En su trabajo en curso sobre Marx y los diarios de El capital, el investigador Siarhei Biareishyk sostiene que Eisenstein no está interesado en el simbolismo de las mercancías ni en representar el dinero como símbolo. La forma es el contenido. Como escribe, «el movimiento mismo de las imágenes en el montaje debe reproducir el movimiento y la diferenciación del valor, tal y como lo teoriza Marx, mediante la mediación del signo». Es decir, los fotomontajes y los textos fragmentarios de los cuadernos de El capital de Eisenstein encarnan la teorización de Marx quizás mejor que cualquier película.

«Lo más complejo ahora», escribe Eisenstein, «es estar dialécticamente dispuesto a su tiempo, al dégringolade [colapso] que estamos viviendo». Sus diarios, una mezcolanza de recortes de prensa, anécdotas, reflexiones filosóficas, dibujos y chistes obscenos, son una lección objetiva de esta disposición. Al igual que la película que imaginaba, constituyen una «instrucción visual» en dialéctica, que conecta lo general y lo particular, lo abstracto y lo concreto, lo objetivo y lo subjetivo. Se leen como una novela gráfica que deconstruye y reconstruye imágenes del mundo en nuevas formaciones, decodificando y recodificando el mundo de acuerdo con la máxima «el socialismo será».

A veces, el torbellino de imágenes se vuelve demasiado para Eisenstein. En una entrada, por caso, se lamenta de que su «aparato asociativo vibra» sin control. Estas vibraciones son palpables en todos los cuadernos. Un recorte de periódico de un conejo de Pascua se convierte en el impulso para reflexionar sobre la degeneración de los objetos de culto; un anuncio de un espejo compacto se eleva a principio filosófico; un análisis del chovinismo nos lleva de vuelta a las cabezas recién afeitadas (chauve) de los reclutas del ejército francés (chauvins); un teorema geométrico se convierte en un eslogan cinematográfico; la palabra rusa para imagen (obraz) da paso a la palabra para corte (obrez) y se expande hasta la palabra para desnudar (obnaruzhenie). En estos casos, Eisenstein no se limita a hacer asociaciones libres. Más bien juega con la asociación como mecanismo dialéctico, que rechaza la abstracción mediante juegos de palabras visuales, imágenes e incluso obscenidades, y vuelve a ella a través de meditaciones sobre biología, química, reflexología y matemática.
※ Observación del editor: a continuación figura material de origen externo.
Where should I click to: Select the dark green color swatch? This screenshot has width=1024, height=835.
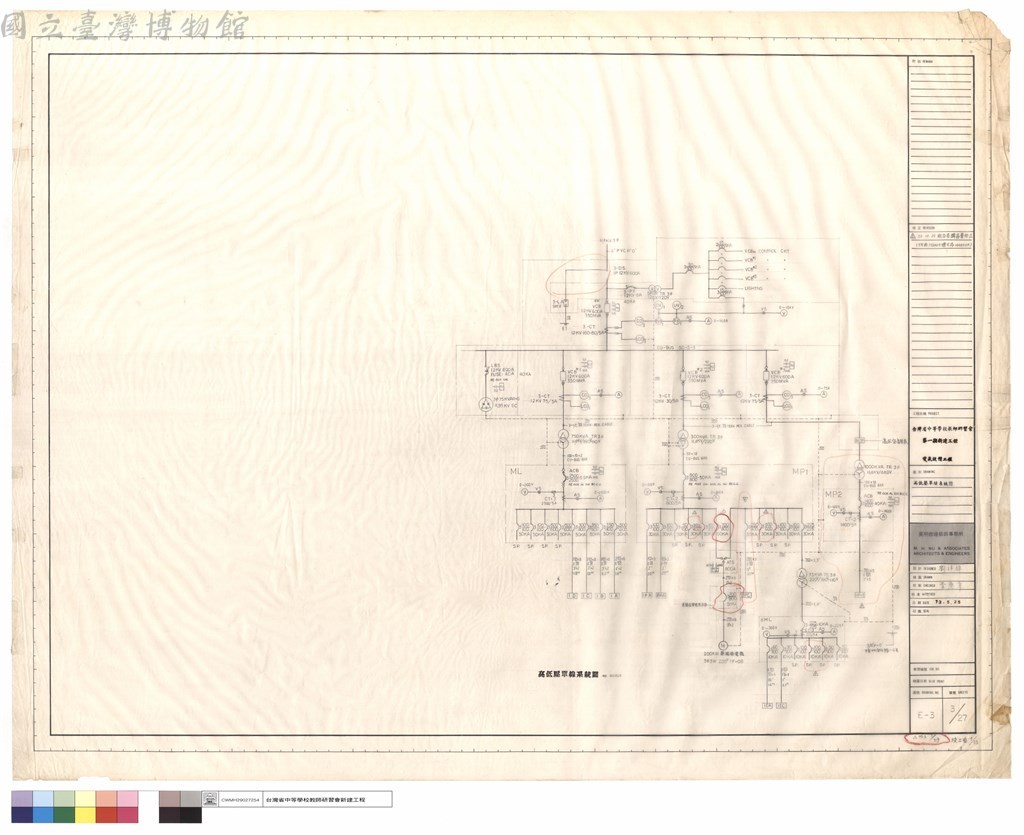(x=64, y=814)
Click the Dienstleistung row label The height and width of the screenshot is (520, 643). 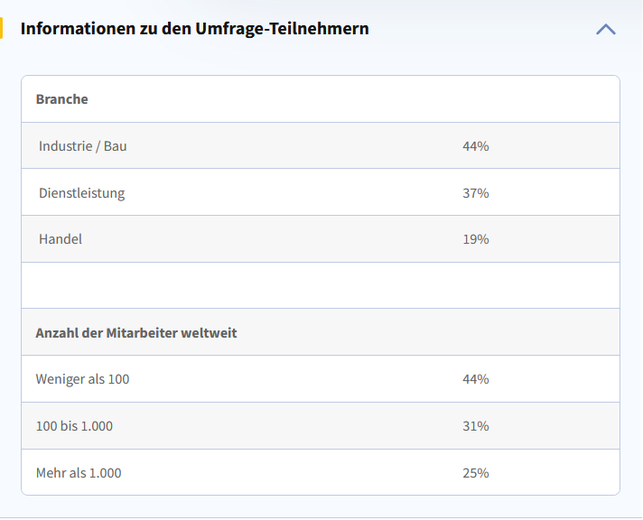point(82,193)
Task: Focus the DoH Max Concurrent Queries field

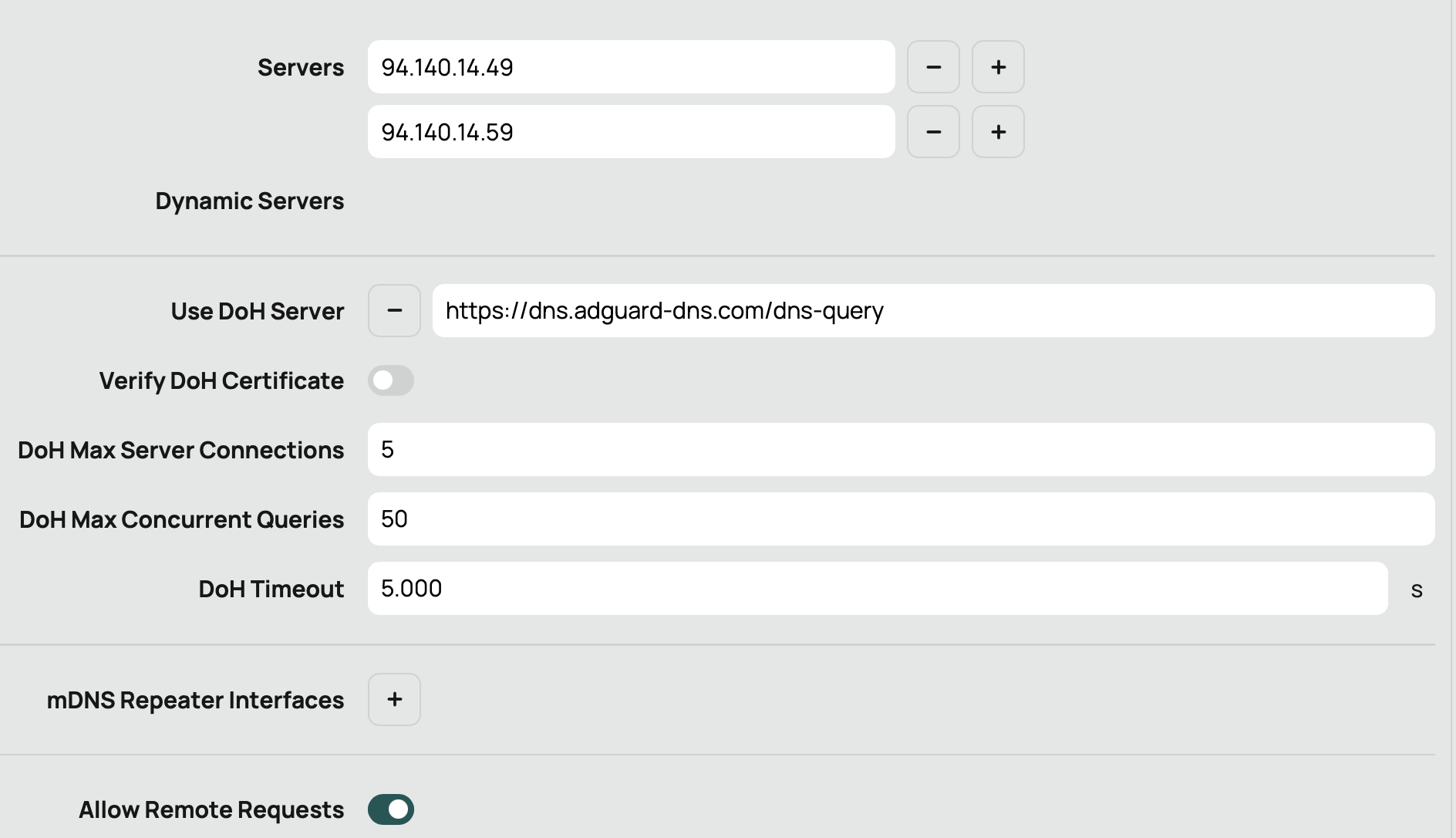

Utilizando Ulises como modelo, Eisenstein convierte la dialéctica en algo sensual. Su objetivo es dotar a El capital de Marx de una «orientación erótica», interpretando El capital «bajo la rúbrica de la dialéctica de la emoción». En las películas de Eisenstein, esta tarea aparentemente imposible se logró mediante un enfoque nuevo y revolucionario del cine, que sustituyó la trama por eslóganes cinematográficos, los personajes por arquetipos, los rostros por máscaras, la actuación por gestos y las palabras por imágenes. Para Eisenstein, los elementos constitutivos del cine son «atractivos sensuales» que traducen al cine una frase como «se ha dado un salto hacia lo nuevo» a través de cadenas reflexivas de asociaciones. Lejos de ser un comentario sobre El capital, los diarios de Eisenstein son un campo de pruebas para las cargas eróticas y los mecanismos reflexivos que harían comprensible El capital.

Eisenstein sabía que su proyecto El capital era imposible según los estándares convencionales: «Puedo imaginar cómo mis ejecutores teóricos se van a enredar hasta confundirse», decía. Sus diarios no son un proyecto fallido para una película, sino un experimento salvaje para pensar a través del colapso. Al igual que Marx y Joyce, Eisenstein comprendió que, en un mundo que se desmorona, las narrativas lineales y las explicaciones claras son inútiles. Lo que necesitamos en su lugar son nuevas formas de imaginación: rebeldes, asociativas, llenas de saltos y rupturas. Casi un siglo después, sus cuadernos parecen menos una reliquia de la historia soviética y más un manual para sobrevivir a nuestro propio momento de catástrofe.